The researchers at the University of Washington in the US noted that LCB1 is currently being evaluated in rodents.

Coronaviruses are studded with so-called Spike proteins, which latch onto human cells to enable the virus to break in and infect them, they said.

The development of drugs that interfere with this entry mechanism could lead to treatment of or even prevention of infection, according to the researchers.

They used computers to develop new proteins that bind tightly to SARS-CoV-2 Spike protein and obstruct it from infecting cells.

Over two million candidate Spike-binding proteins were designed on the computer. Over 118,000 were then produced and tested in the lab, they said.

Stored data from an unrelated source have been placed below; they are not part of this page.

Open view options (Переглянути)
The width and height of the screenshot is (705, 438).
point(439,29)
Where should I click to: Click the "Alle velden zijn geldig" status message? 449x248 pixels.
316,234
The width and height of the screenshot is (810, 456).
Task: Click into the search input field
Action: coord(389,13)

“Although extensive clinical testing is still needed, we believe the best of these computer-generated antivirals are quite promising,” said lead author Longxing Cao, a postdoctoral scholar at the University of Washington.

“They appear to block SARS-CoV-2 infection at least as well as monoclonal antibodies, but are much easier to produce and far more stable, potentially eliminating the need for refrigeration,” Cao added.

 The researchers said they created antiviral proteins through two approaches.

 First, a segment of the ACE2 receptor, which SARS-CoV-2 naturally binds to on the surface of human cells, was incorporated into a series of small protein scaffolds.

 Second, completely synthetic proteins were designed from scratch.

 The latter method produced the most potent antivirals, including LCB1, which is roughly six times more potent on a per mass basis than the most effective monoclonal antibodies reported thus far.

 “Our success in designing high-affinity antiviral proteins from scratch is further proof that computational protein design can be used to create promising drug candidates,” said senior author David Baker, professor of biochemistry at the UW School of Medicine.

 To confirm that the new antiviral proteins attached to the coronavirus Spike protein as intended, the team collected snapshots of the two molecules interacting by using cryo-electron microscopy.